4つ目の書類は住宅ローン控除を申請するために必要です。住宅を購入しており、ローン控除を利用する場合は購入時に受け取った書類と共に提出していきましょう。
書き方
上記書類の書き方は複雑ですが、国税庁のホームページには記入例があります。ですので、基本的にはこの記入例を横に同じように埋めていくことがおすすめです。そのうえで分からないことが出てきた際には市区町村などに問い合わせましょう。それぞれの記入例は下記のとおりです。

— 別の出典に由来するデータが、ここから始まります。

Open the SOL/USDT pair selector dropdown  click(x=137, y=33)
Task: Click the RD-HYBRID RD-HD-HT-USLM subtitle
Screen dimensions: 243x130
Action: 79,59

2.給与所得者の基礎控除申告書 兼 給与所得者の配偶者控除等申告書 兼 所得金額調整控除申告書
4.給与所得者の(特定増改築等)住宅借入金等特別控除申告書 兼 (特定増改築等)住宅借入金等特別控除計算明細書
パートの年末調整の注意点

パートは辞めた時期などで申告の有無が変わります。ここで自分の状況と照らし合わせながら注意点をいくつか確認していきましょう。
年末調整をしなくて良い場合
会社は源泉徴収を行って所得税にあたる金額を多めに給与から引いています。源泉徴収をしている場合、基本的には会社が年末調整を行うことが多いです。そのため、改めて自分で確定申告をする必要はありません。
ただし、勤務先で源泉徴収をされているのにも関わらず、年末調整がされていないことがあります。年末調整は会社側の義務であり、正しく行っていないと「1年以下の懲役または50万円以下の罰金。年末調整を行ったが、追加の徴収額を納付しなかった場合は、10年以下の懲役もしくは200万円以下の罰金、またはその両方」が科せられますが、すべての企業が正しい手続きをしているとは限りません。不安に感じる場合は努めている会社に年末調整を行っているのか聞いておきましょう。
12月以前にパートを辞めた場合
年末調整を会社が行う場合、その対象は12月時点で在籍している従業員です。そのため、途中でやめた従業員に関して会社は年末調整を行う義務がありません。そのため、納める税金を確定する確定申告は自分で行うことが必要です。
退職後に別の会社に再就職した場合は転職先の企業に依頼することができます。その場合、確定申告は不要です。
パートを掛け持ちしている場合
パートを掛け持ちしている場合、年末調整が行われるのは1社のみというルールがあります。そのため、最終的な所得を確定させるために確定申告を自分ですることが必要です。また、年末調整は収入の多いほうで行っていきます。ダブルワークで働いている方は収入の大小についても注意しておきましょう。
パート以外の副業をしている場合
パート以外に副業をしている場合、その副業の1年間の所得が20万円を超えると確定申告が必要です。副業とみなされる例としては下記のものがあります。また、下記のものに限らず、何らかの形で収入を得ている場合には注意しておきましょう。副業であるのかどうかは所轄の税務署に確認できます。
・内職
・クラウドソーシング
・個人取引(フリマアプリやネットオークションなど)
・アフィリエイト収入 など
ただし、ここで言う所得は得た収益から経費を引いた値のことです。たとえ、副業の収入が40万円であっても、それを実現するための経費が30万円であれば所得は10万円になり、確定申告を行う必要はありません。
まとめ
年末調整は給与所得者が税金の過不足を調整する重要な手続きです。パート・アルバイトの方も、対象となる場合は必ず年末調整を行いましょう。そして、対象となるかどうかは個人の状況によって異なるため、それぞれで確認が必要です。